Se solo avessi la certezza che tu sia ancora lì, davanti a questo mare, io volerei attraverso il vento e rimarrei per ore a inebriarmi con il tuo profumo, guardarti per fissare nei miei occhi ogni più piccolo dettaglio e riempire in questo modo il vuoto dei lunghi anni in cui l’assenza ha consumato la mia vita come una febbre spaventosa.
Ma non ci sei, ne sono certo.
Non è possibile che tu abbia trovato questo mare tra i mille che potevi attraversare.
Non ho lasciato tracce, non ho lasciato lacrime o sguardi a indicare quale strada ti avrebbe condotto fino a me.

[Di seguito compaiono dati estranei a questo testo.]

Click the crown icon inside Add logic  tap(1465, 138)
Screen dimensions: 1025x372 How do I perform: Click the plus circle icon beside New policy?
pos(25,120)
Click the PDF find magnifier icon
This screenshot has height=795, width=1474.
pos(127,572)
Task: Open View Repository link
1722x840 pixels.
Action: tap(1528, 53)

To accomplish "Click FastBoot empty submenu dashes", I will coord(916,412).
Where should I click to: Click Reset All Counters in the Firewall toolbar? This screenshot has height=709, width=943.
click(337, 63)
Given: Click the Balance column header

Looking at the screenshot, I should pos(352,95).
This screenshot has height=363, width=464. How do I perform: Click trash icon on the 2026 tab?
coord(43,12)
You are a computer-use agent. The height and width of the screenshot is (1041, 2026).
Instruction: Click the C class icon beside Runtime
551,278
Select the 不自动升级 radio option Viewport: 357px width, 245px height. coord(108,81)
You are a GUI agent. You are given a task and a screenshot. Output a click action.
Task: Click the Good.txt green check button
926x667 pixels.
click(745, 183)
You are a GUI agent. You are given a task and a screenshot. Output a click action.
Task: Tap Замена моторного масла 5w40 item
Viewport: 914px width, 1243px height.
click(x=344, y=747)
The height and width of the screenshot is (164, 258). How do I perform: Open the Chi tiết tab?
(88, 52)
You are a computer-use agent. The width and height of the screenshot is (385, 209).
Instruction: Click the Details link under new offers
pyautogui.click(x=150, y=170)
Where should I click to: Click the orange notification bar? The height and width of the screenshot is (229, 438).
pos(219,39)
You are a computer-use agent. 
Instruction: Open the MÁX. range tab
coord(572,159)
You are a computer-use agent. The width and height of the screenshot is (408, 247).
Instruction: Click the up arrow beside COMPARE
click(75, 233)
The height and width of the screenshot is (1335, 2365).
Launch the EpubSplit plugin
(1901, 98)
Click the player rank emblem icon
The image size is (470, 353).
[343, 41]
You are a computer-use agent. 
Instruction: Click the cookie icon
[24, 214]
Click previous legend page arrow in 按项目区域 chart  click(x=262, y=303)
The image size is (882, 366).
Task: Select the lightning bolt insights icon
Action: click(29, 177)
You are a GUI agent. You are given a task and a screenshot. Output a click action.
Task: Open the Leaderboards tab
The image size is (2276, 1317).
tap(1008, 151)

Per molto tempo il mio cammino è stato un lungo costeggiare i tuoi confini: sedermi ad aspettarti proprio vicino alle tue mani e mai che sia inciampato sui tuoi passi.
E ora dovrei credere alle menzogne che gli occhi, i miei occhi, hanno cominciato a raccontare?
E se davvero fosse?
E se davvero tu avessi continuato a bussare a ogni porta fino ad arrivare qua, fino a metterti seduta proprio a due passi dalla mia follia?
Stupido vecchio che ancora crede nelle dicerie e i chiacchiericci sull’amore eterno, quello che non si acquieta mai, neppure quando viene ucciso, trapassato, da lame che ne squarciano le carni.
Vecchio incapace, preso dalla tua vita piena di strade senza uscita e labirinti che hanno confuso sguardi e possibilità.
Lo sai, ti devo confessare che in questo mio cercarti non ho trovato traccia di rimpianti.
Mi sono detto mille volte che non avevo strade da percorrere se non immergermi in quel dolore atroce che poi ha distrutto la mia vita.